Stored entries
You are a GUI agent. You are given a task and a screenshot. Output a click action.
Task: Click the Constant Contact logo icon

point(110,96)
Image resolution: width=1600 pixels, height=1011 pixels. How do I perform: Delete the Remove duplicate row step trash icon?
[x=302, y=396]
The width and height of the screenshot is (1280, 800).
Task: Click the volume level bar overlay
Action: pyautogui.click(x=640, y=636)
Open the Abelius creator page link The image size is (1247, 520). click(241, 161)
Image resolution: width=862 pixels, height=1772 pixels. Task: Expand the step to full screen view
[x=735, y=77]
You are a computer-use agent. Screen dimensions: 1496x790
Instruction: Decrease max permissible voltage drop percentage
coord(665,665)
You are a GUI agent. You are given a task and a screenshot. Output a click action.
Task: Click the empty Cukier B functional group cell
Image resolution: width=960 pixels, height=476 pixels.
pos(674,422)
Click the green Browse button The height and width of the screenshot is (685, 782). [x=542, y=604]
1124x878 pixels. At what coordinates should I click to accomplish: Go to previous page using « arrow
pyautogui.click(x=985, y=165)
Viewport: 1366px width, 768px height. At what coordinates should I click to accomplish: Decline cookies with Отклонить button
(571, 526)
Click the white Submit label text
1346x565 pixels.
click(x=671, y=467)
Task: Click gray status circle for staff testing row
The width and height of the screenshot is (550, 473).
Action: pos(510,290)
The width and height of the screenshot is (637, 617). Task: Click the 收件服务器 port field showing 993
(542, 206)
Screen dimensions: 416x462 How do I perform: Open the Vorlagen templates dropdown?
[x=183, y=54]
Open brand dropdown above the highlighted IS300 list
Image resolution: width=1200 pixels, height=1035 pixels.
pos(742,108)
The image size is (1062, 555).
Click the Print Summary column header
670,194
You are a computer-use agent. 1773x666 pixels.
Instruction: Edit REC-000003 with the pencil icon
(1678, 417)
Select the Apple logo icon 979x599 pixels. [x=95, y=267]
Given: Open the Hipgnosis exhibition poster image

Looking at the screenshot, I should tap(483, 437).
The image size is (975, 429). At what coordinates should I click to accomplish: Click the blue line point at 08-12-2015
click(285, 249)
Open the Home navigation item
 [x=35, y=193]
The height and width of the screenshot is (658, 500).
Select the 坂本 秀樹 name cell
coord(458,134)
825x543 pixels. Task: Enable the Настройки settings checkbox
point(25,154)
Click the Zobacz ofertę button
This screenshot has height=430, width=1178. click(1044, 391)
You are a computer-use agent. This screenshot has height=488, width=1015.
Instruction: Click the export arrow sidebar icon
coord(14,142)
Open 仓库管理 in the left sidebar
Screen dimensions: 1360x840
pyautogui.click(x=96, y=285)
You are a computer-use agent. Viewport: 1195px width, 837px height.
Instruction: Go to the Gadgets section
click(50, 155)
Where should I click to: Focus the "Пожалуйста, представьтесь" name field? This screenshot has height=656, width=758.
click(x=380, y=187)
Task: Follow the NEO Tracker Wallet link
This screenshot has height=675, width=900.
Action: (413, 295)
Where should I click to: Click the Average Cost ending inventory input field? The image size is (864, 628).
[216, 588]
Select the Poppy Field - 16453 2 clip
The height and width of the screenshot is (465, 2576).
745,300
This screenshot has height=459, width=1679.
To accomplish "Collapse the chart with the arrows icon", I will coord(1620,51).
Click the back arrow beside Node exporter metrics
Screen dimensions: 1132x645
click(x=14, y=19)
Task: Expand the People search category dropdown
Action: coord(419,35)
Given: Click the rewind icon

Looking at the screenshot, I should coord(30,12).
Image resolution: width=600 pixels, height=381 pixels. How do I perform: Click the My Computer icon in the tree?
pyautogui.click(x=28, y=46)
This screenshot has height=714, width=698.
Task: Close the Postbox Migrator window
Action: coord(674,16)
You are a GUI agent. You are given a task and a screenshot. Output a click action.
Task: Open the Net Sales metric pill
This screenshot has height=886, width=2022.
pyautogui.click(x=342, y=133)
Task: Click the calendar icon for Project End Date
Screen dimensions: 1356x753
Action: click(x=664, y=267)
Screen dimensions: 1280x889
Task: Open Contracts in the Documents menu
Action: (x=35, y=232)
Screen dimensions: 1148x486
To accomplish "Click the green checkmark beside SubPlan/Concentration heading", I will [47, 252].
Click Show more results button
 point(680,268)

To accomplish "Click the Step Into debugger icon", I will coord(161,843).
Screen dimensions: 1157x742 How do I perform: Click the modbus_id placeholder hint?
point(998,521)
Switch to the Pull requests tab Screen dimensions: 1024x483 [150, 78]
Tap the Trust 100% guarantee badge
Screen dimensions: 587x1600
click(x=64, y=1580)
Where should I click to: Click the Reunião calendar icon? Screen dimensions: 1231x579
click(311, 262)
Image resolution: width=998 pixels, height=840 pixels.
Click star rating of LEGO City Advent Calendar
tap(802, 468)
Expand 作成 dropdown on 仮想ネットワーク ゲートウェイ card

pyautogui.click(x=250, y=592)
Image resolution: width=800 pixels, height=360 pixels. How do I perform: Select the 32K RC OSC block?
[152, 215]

Problem requirements
Only the lines from the start of the data to the line holding "You are a computer-use agent. 1773x666" are wanted; return them exactly, both ends included.

Exercise output
You are a GUI agent. You are given a task and a screenshot. Output a click action.
Task: Click the Constant Contact logo icon

point(110,96)
Image resolution: width=1600 pixels, height=1011 pixels. How do I perform: Delete the Remove duplicate row step trash icon?
[x=302, y=396]
The width and height of the screenshot is (1280, 800).
Task: Click the volume level bar overlay
Action: pyautogui.click(x=640, y=636)
Open the Abelius creator page link The image size is (1247, 520). click(241, 161)
Image resolution: width=862 pixels, height=1772 pixels. Task: Expand the step to full screen view
[x=735, y=77]
You are a computer-use agent. Screen dimensions: 1496x790
Instruction: Decrease max permissible voltage drop percentage
coord(665,665)
You are a GUI agent. You are given a task and a screenshot. Output a click action.
Task: Click the empty Cukier B functional group cell
Image resolution: width=960 pixels, height=476 pixels.
pos(674,422)
Click the green Browse button The height and width of the screenshot is (685, 782). [x=542, y=604]
1124x878 pixels. At what coordinates should I click to accomplish: Go to previous page using « arrow
pyautogui.click(x=985, y=165)
Viewport: 1366px width, 768px height. At what coordinates should I click to accomplish: Decline cookies with Отклонить button
(571, 526)
Click the white Submit label text
1346x565 pixels.
click(x=671, y=467)
Task: Click gray status circle for staff testing row
The width and height of the screenshot is (550, 473).
Action: pos(510,290)
The width and height of the screenshot is (637, 617). Task: Click the 收件服务器 port field showing 993
(542, 206)
Screen dimensions: 416x462 How do I perform: Open the Vorlagen templates dropdown?
[x=183, y=54]
Open brand dropdown above the highlighted IS300 list
Image resolution: width=1200 pixels, height=1035 pixels.
pos(742,108)
The image size is (1062, 555).
Click the Print Summary column header
670,194
You are a computer-use agent. 1773x666 pixels.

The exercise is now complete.